**Exercices**:
(1) Dans le texte sur la réduction embryonnaire, quelle loi encadre juridiquement cette technique ?
(2) Poursuivez le texte sur la réduction embryonnaire après sa dernière phrase.
+++ Texte à lire +++
La réduction embryonnaire, ou interruption volontaire partielle de grossesse : qu’est-ce que c’est ?

Publié par Isabelle Hallot  |  Mis à jour le par Marion Bellal

Face aux risques de complications lors de grossesses triples ou quadruples, une réduction embryonnaire peut être proposée aux parents. Une technique encadrée juridiquement par la loi de bioéthique du 2 août 2021.

Les complications lors de grossesses triples, voire quadruples ou plus, sont fréquentes, tant au niveau materno-fœtal que néonatal. L'aspect médical n’est, de plus, pas l’unique source d'inquiétude : les grossesses multiples entraînent aussi des perturbations au sein de la famille, qui n'est pas forcément préparée psychologiquement, socialement et financièrement à accueillir simultanément trois, quatre ou… six bébés ! Face à ces difficultés, une technique peut vous être proposée : la réduction embryonnaire. Ce geste médical vise à ne laisser se développer dans l’utérus que deux fœtus maximum, en éliminant les embryons surnuméraires.
+++ Données extraites +++
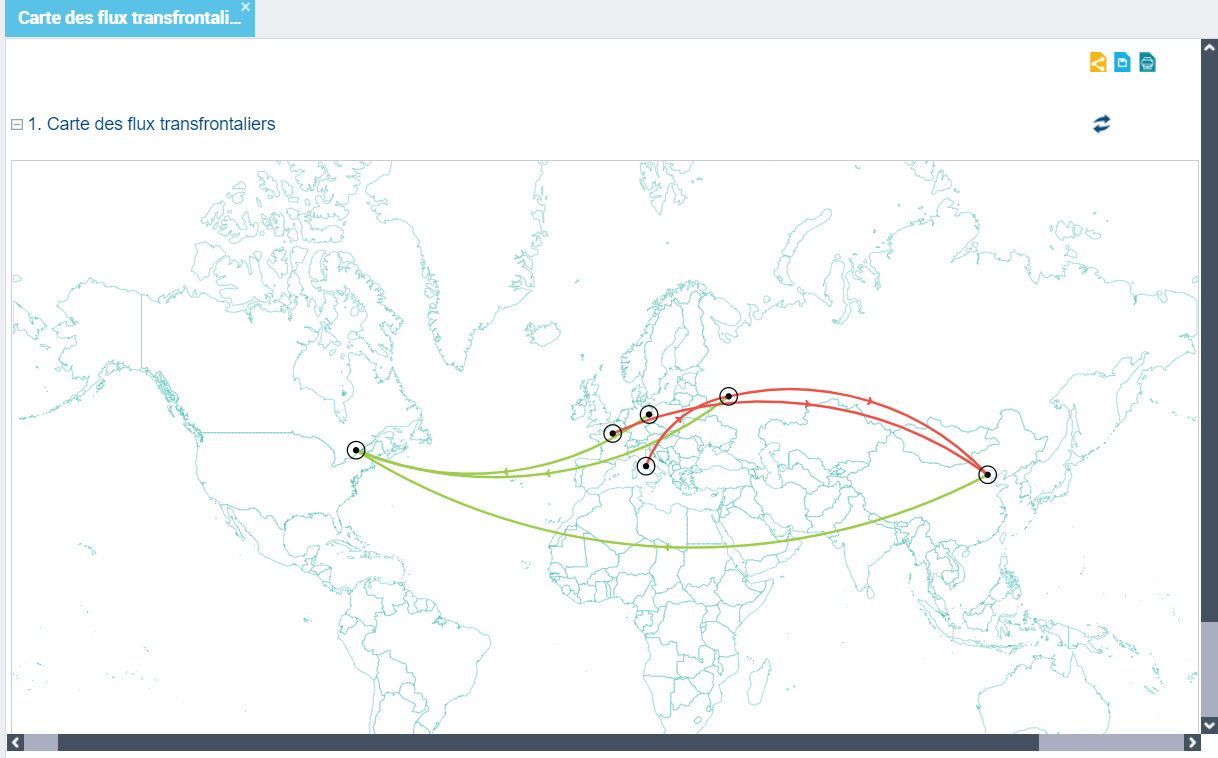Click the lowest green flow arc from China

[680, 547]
+++
+++ Données extraites +++
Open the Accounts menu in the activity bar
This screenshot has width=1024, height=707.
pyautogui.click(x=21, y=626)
+++
+++ Données extraites +++
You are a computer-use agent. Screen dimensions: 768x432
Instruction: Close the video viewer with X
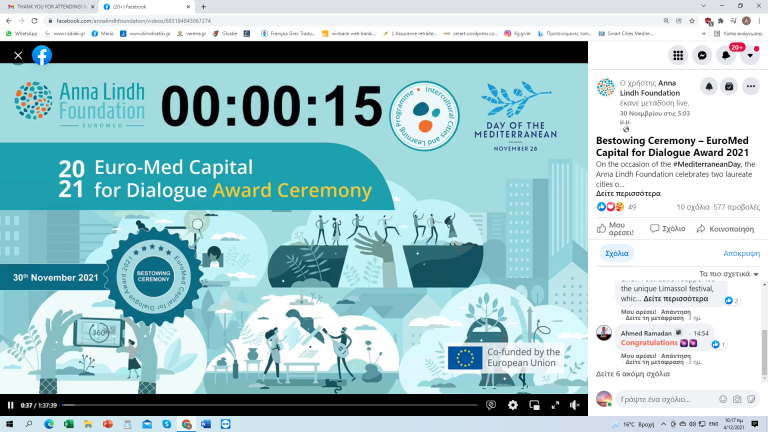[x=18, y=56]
+++
**Réponses**:
(1) La loi de bioéthique du 2 août 2021.

(2)
Réduction embryonnaire : définition et code de santé publique

Avant le 2 août 2021, aucune loi n’encadrait la réduction embryonnaire. Désormais, les contours de ce geste médical sont définis par la loi de bioéthique de 2021. Ses motifs sont différents de ceux d’une interruption volontaire de grossesse « classique », même si elle intervient dans les mêmes délais que ceux autorisés par la loi sur l’IVG. Comme avant tout acte médical, le couple reçoit une information détaillée sur cette technique et bénéficie d’un délai de réflexion, avant de donner son consentement écrit. Si la réduction est en général proposée aux parents, vous pouvez aussi la demander, que ce soit pour des raisons médicales ou personnelles. À ce jour, toutes les grossesses multiples (soit plus de 3 fœtus) ne sont pas réduites car un certain nombre de parents préfèrent les laisser évoluer spontanément.

Il existe deux cas de figures amenant à pratiquer ce geste : la réduction embryonnaire, ou interruption volontaire partielle de grossesse, intervient face à une grossesse multiple de haut rang alors que le fœticide sélectif, ou interruption médicale de grossesse sélective, est pratiqué si une anomalie morphologique ou chromosomique grave est détecté chez un embryon, que ce soit au cours d'une grossesse gémellaire ou multiple.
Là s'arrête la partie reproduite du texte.